Da oggi Roncello sarà per sempre casa sua. Grande giornata di festa per don Camillo Casati, l’ex parroco che dopo 33 anni di onorato servizio, la scorsa estate, ha lasciato il paese: per lui, sabato mattina, la comunità si è stretta in un caloroso e lungo abbraccio per il conferimento della cittadinanza onoraria.
A don Camillo le chiavi della “sua” Roncello
Gremita la palestra comunale, che a fatica è riuscita a contenere tutti i cittadini, le associazioni e le famiglie che per l’occasione hanno voluto essere presenti e rendere così omaggio all’amato sacerdote. L’Amministrazione comunale ha deciso di consegnare le chiavi del paese a don Camillo come segno di riconoscenza e affetto per il ministero svolto fino a pochi mesi fa: una volontà accolta con entusiasmo da tutta Roncello, che ha vissuto la celebrazione come un momento collettivo di memoria e gratitudine.

Il grazie della comunità
Durante la cerimonia, alla quale hanno preso parte persone che sono letteralmente cresciute accanto a don Camillo, sono stati ricordati i tanti progetti promossi dal sacerdote: dall’attenzione verso i giovani fino alla valorizzazione della cultura e dell’arte locale, elementi che lo hanno reso un punto di riferimento non solo religioso ma anche civile per tutta la comunità, parrocchiale e non solo. Tra gli interventi più sentiti quello dell’assessore Emmanuel Villa, visibilmente commosso nel ripercorrere il rapporto personale con il parroco.
“Sono nato e cresciuto con don Camillo – ha raccontato – E vederlo costretto ad andarsene mi ha provocato un forte dispiacere. È una persona di buon cuore, mi ha visto piccolo in oratorio e oggi uomo adulto impegnato in Comune. Interpretando il sentimento unanime della comunità, vogliamo ringraziarlo per una vita spesa nella preghiera e nel servizio, soprattutto a favore della cultura e dell’arte”.

L’abbraccio del sindaco
L’assessore ha sottolineato come il sacerdote abbia saputo promuovere carità e senso del bene comune, diventando parte integrante della comunità civica roncellese e lasciando un segno profondo nelle generazioni. Il sindaco Cristian Pulici, consegnando l’onorificenza, ha definito la cittadinanza onoraria «un vero atto d’amore» del paese verso l’amato ex parroco:
“Va ricordato l’impegno costante e la dedizione dimostrati negli anni – le parole del primo cittadino – Don Camillo ha sempre messo al centro la comunità con passione e presenza quotidiana. I miei figli sono cresciuti con lui accanto e quando ho annunciato che non sarebbe più stato parroco di Roncello sono rimasti sconvolti: “E dove va don Camillo?” mi hanno chiesto. Credo che questa sia stata la reazione di tutto il paese”

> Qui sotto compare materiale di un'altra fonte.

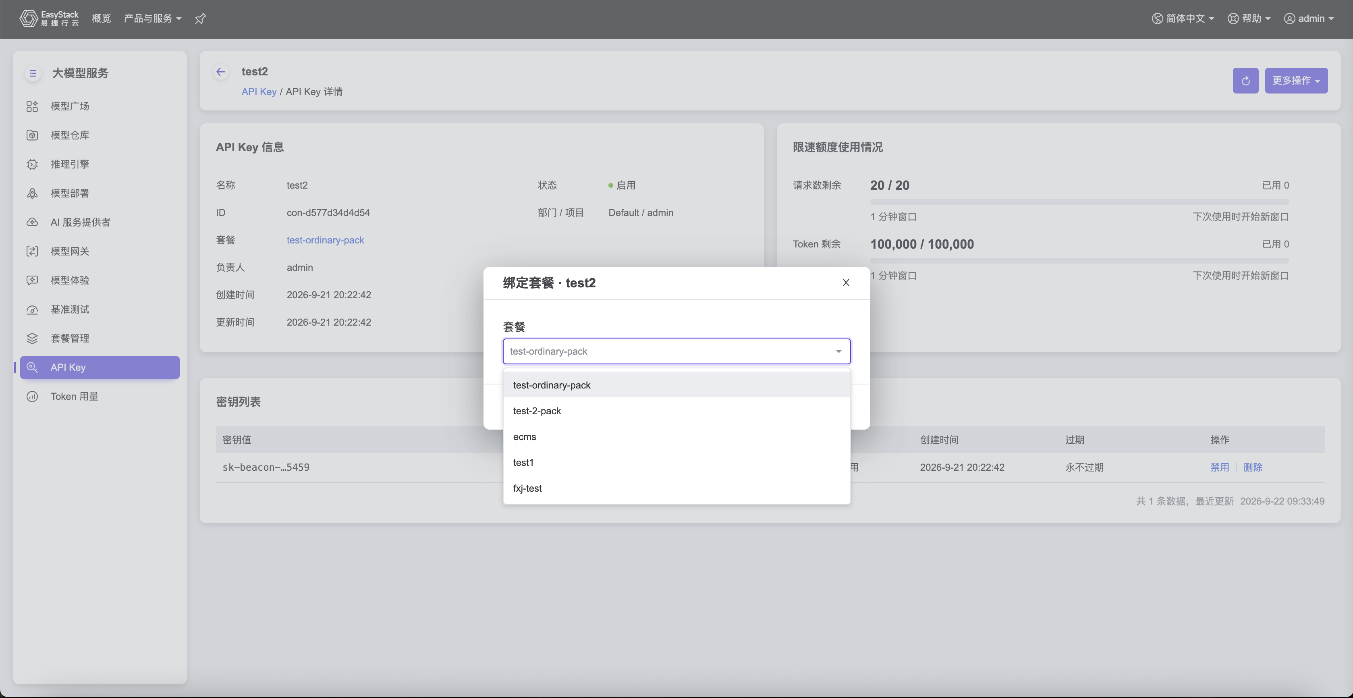Open the 简体中文 language dropdown

[x=1183, y=18]
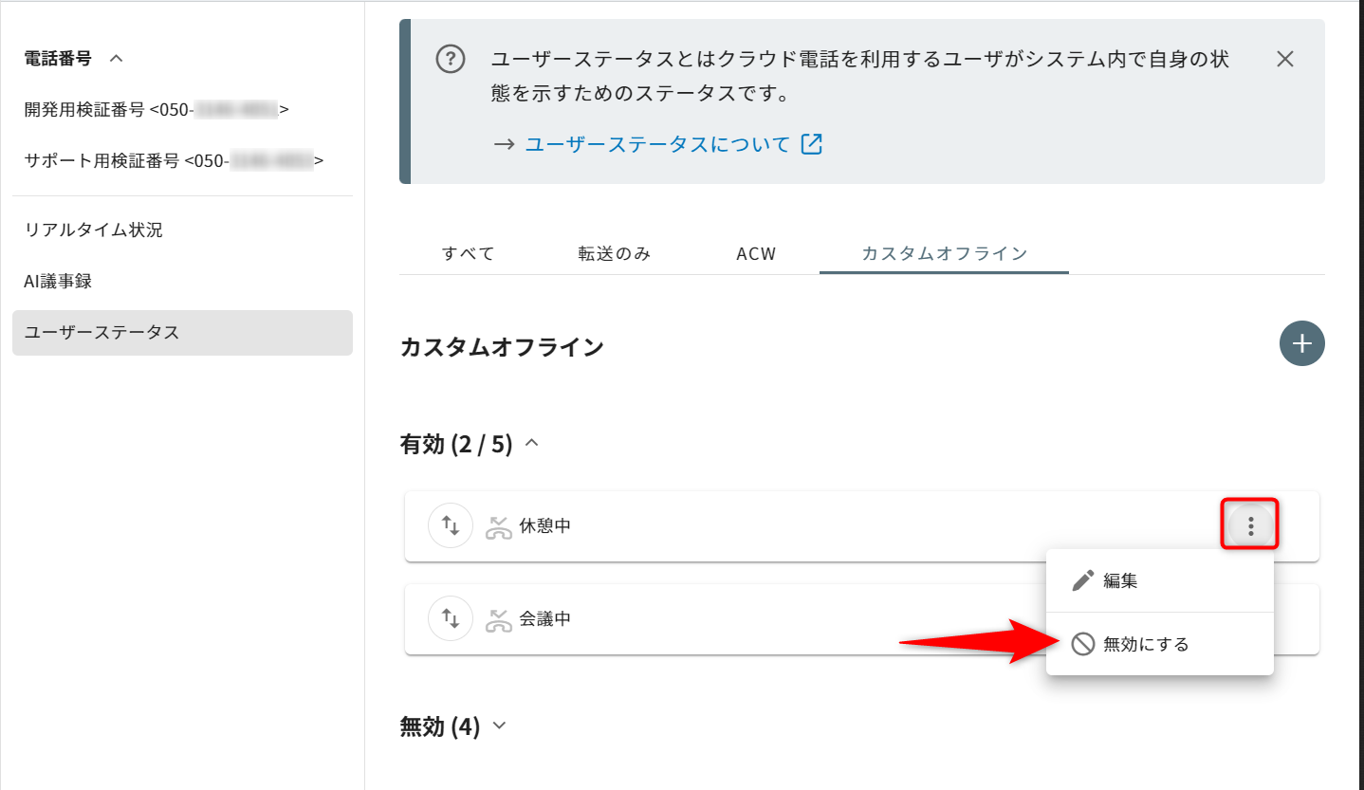Open AI議事録 from the sidebar
Image resolution: width=1364 pixels, height=790 pixels.
click(x=58, y=281)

“Sono un cittadino roncellese”
Il sindaco ha inoltre evidenziato come la figura del sacerdote abbia contribuito a rafforzare il senso di appartenenza tra i cittadini. Nel suo intervento, accolto da lunghi applausi, don Camillo ha parlato con sincerità e commozione:
“Non me ne sarei mai voluto andare se non fossi stato obbligato dall’iter previsto per noi parroci – ha spiegato – Non ho mai vissuto in un paese così a lungo e oggi mi riconosco in tutto e per tutto cittadino roncellese”
Ha poi annunciato un gesto simbolico che testimonia il suo legame con il territorio: trasferirà nel cimitero di Roncello le spoglie dei genitori per poter riposare accanto a loro quando arriverà il momento:
“Ho sempre sognato di passare a miglior vita qui e così sarà, però accanto a mamma e papà”
Le lacrime di don Camillo
Ricordando che la celebrazione si è svolta nel giorno di San Valentino, ha aggiunto con emozione:
“Io mi sentirò sempre innamorato di Roncello. Non me ne vado davvero: sarò sempre pastore e continuerò a camminare insieme a voi. Ci tengo a citare la parole di papa Pio X, quando rivolgendosi ai veneziani disse loro: “Cosa ne sarebbe di me se io non vi amassi?”
Al termine della cerimonia, la festa è proseguita con un buffet aperto a tutti i presenti, occasione per scambiare ricordi, abbracci e scattare qualche foto con l’ex parroco. Che, ricevendo la chiave la cittadinanza del paese, resterà per sempre parte fondamentale della sua Roncello.